The University of New Mexico Health Sciences Center has made significant strides in increasing the diversity of its academic faculty in the wake of a two-year mentoring program, a new report has found.
In the UNM School of Medicine, 27 percent of the faculty were faculty of color in 2016, as opposed to just 16 percent in 2002, according the status report presented Tuesday at a luncheon recognizing the participants in a pilot project for Advancing Institutional Mentoring Excellence (AIME).
The status report also found that 53 percent of tenure-track associate professors are faculty of color, as are 46 percent of tenure-track assistant professors. And overall, 43 percent of all tenure track faculty were female in 2016, compared to 30 percent in 2002.
The AIME mentoring program was crafted under the guidance of Valerie Romero-Leggott, MD, vice chancellor for diversity, and Margaret Montoya, an emerita professor at the UNM School of Law and a visiting professor in the Department of Family & Community Medicine.
“This is a time in our country when we’re really grappling with diversity and race issues,” Romero-Leggott said. “Our greatest strengths will always be the diversity of our people.”
The AIME project emerged from a years-long effort to improve faculty diversity at the Health Sciences Center.
“Back in 2012 we changed our strategic plan and vision as an institution and decided that we would make more progress in health and health equity than any other institution,” said Richard S. Larson, MD, PhD, the Health Sciences Center’s executive vice chancellor.
“At the same time, we wanted the faculty to reflect the state’s diversity,” he said. Mentoring improves a faculty member’s chances of success, which is the best predictor of whether they will stay at the university, Larson added.
The program paired 14 faculty members of color with 24 mentors with the aim of helping them rise into senior leadership positions.
Martha McGrew, MD, the School of Medicine’s executive vice dean, told of how much she learned from the experience of mentoring Karissa Culbreath, PhD, an associate professor in the Department of Pathology.
McGrew defined the mentor’s primary role as “sponsoring” their mentee and helping them to identify opportunities. “Be a sponsor – really be active with your mentee,” she urged her fellow mentors. “Be vulnerable. We’re used to being experts, but be vulnerable, vulnerable, vulnerable.”

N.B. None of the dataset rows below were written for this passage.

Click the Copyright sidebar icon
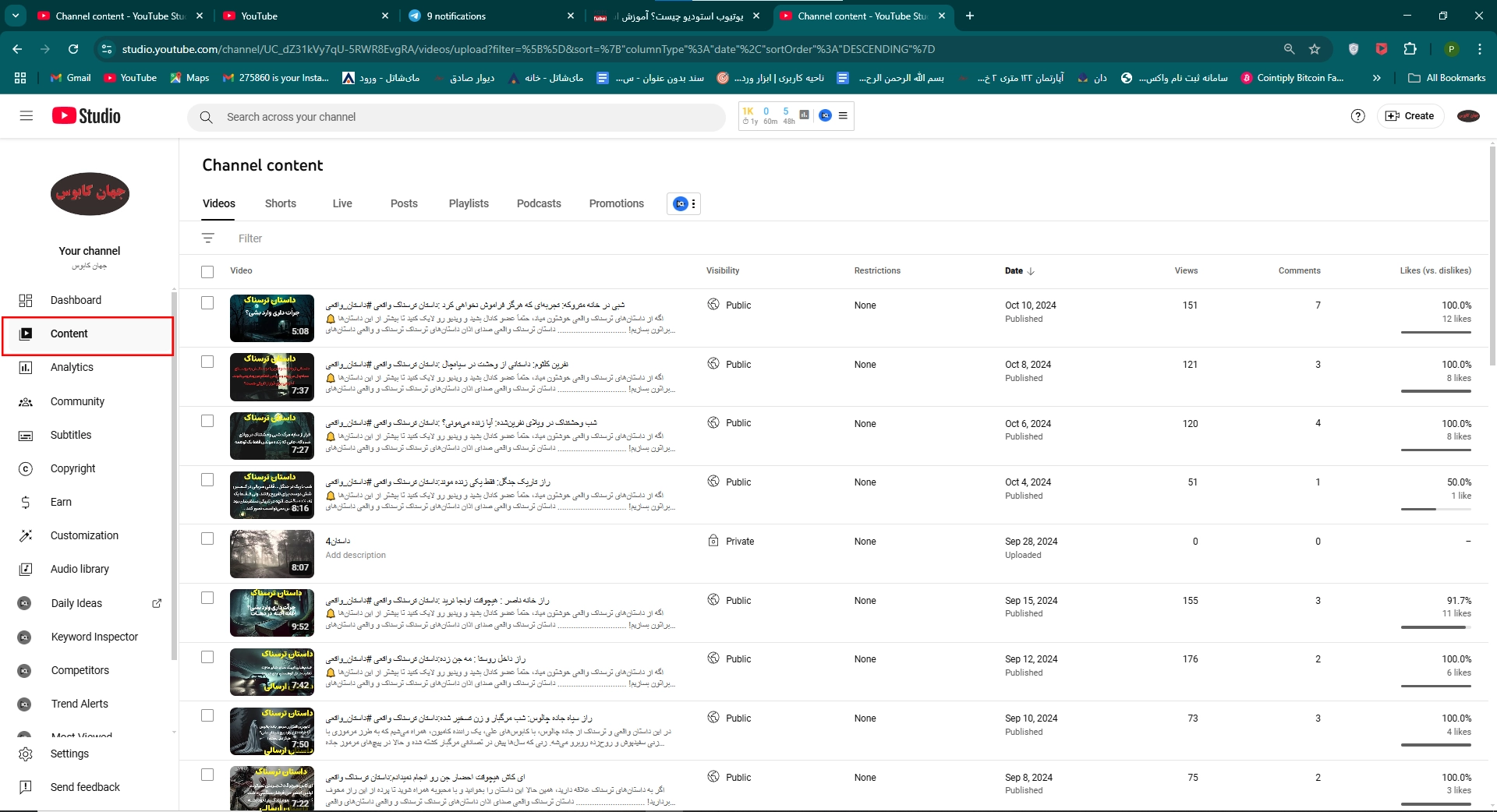 pos(26,469)
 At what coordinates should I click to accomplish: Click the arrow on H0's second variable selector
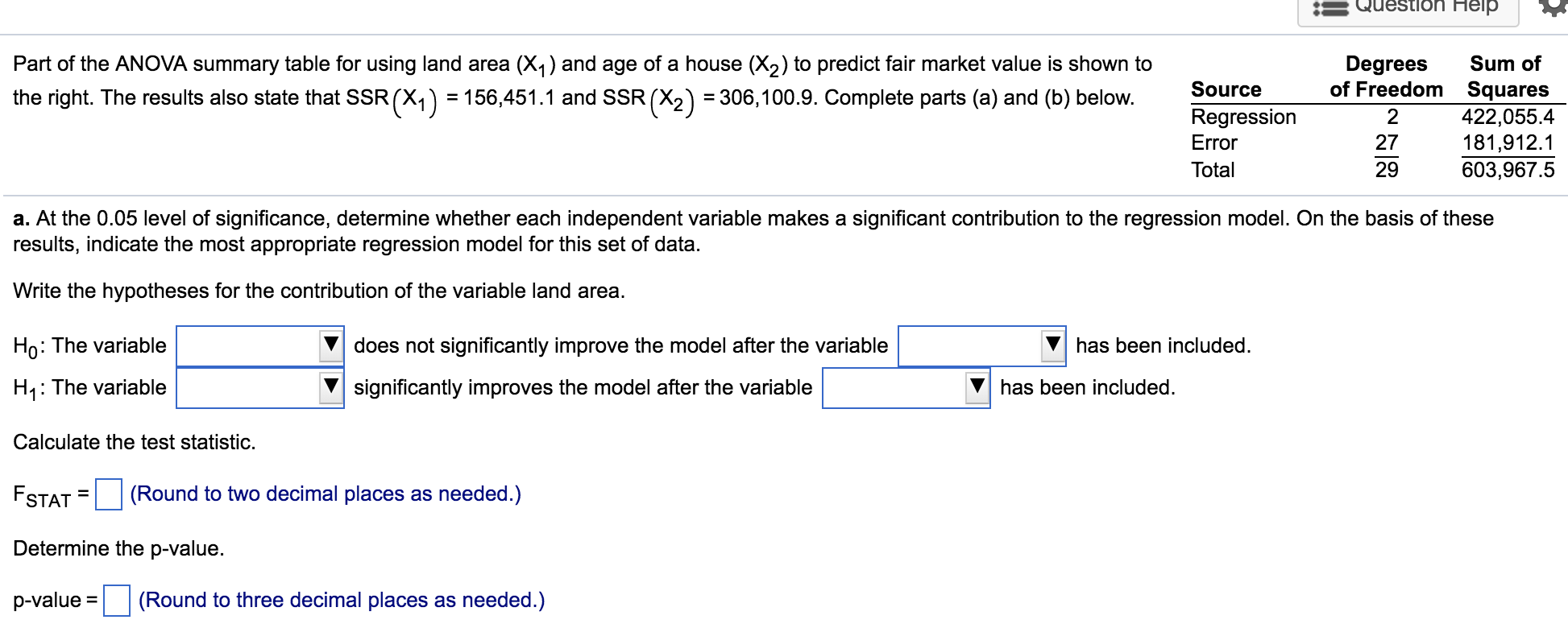[x=1055, y=345]
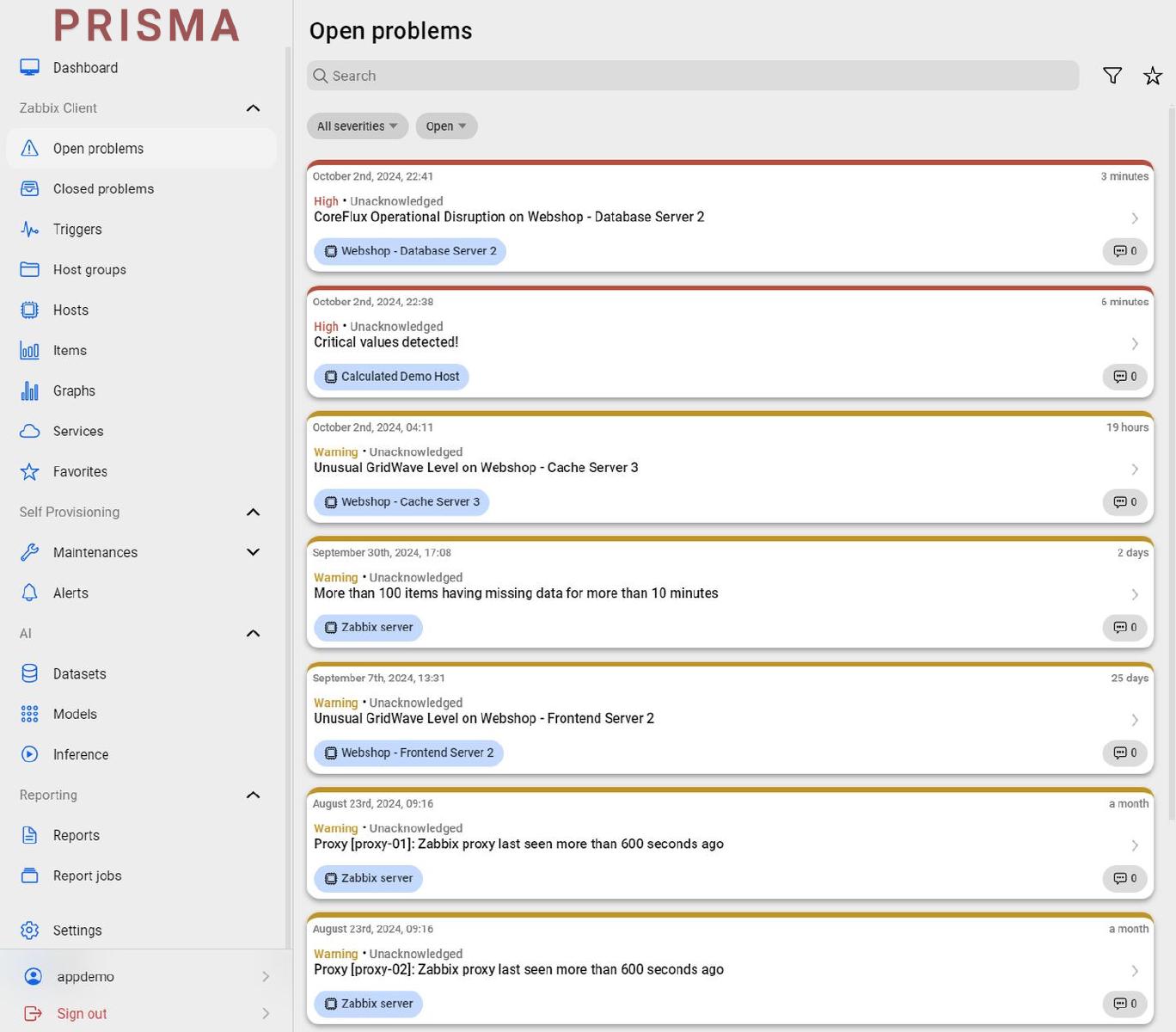1176x1032 pixels.
Task: Select the Services cloud icon
Action: point(29,431)
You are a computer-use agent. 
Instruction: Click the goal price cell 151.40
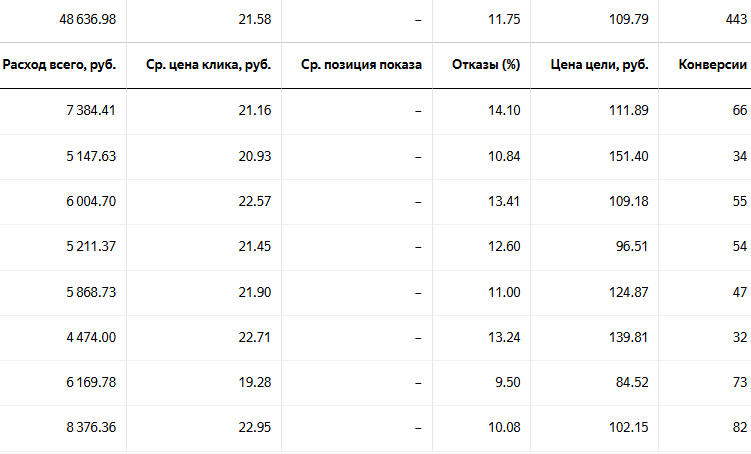628,157
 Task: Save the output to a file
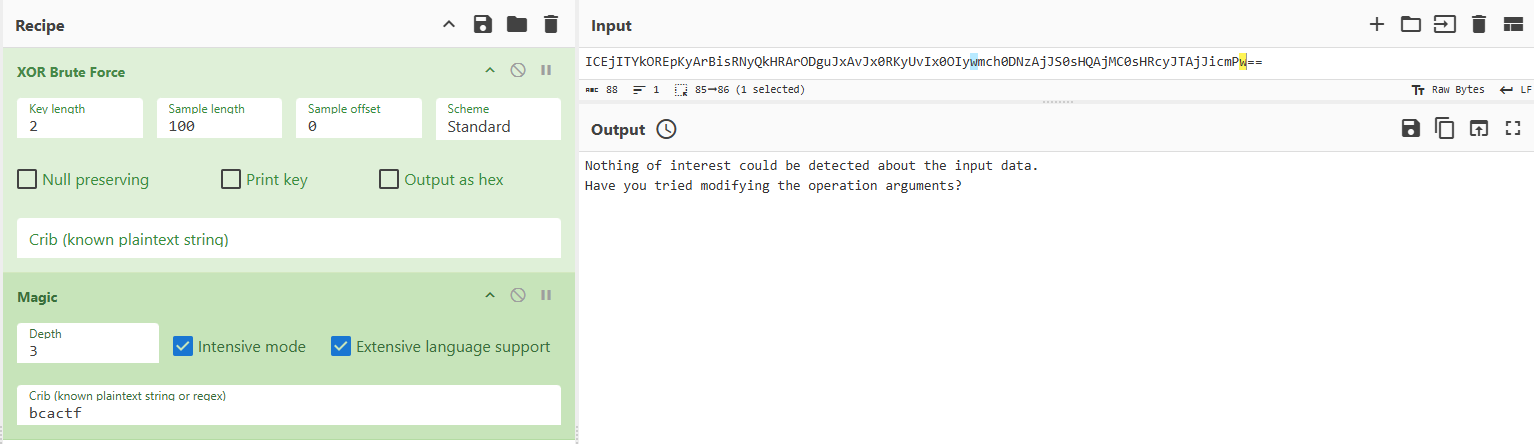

Culbreath described the experience as “incredibly valuable.” Conversations with mentors and mentees ‘Created some of the most honest conversation regarding race and academic life that I have ever experienced,” she said. “It was truly invigorating to know that the institution as willing to have the difficult conversations necessary to create an inclusive and empowering environment for faculty of color.”
Going forward, the status report recommended that the Health Sciences Center “fine-tune” its employment practices to increase the recruitment and hiring of Native American and African American faculty, whose numbers remain low.
The report also suggested expanding existing mentoring programs and create toolkits based on the AIME curriculum to help facilitate discussions about cross-cultural communication, identity, cognitive diversity and unconscious bias.
“We’re continuing to see what the next evolution of AIME will be at the institution,” Romero-Leggott said.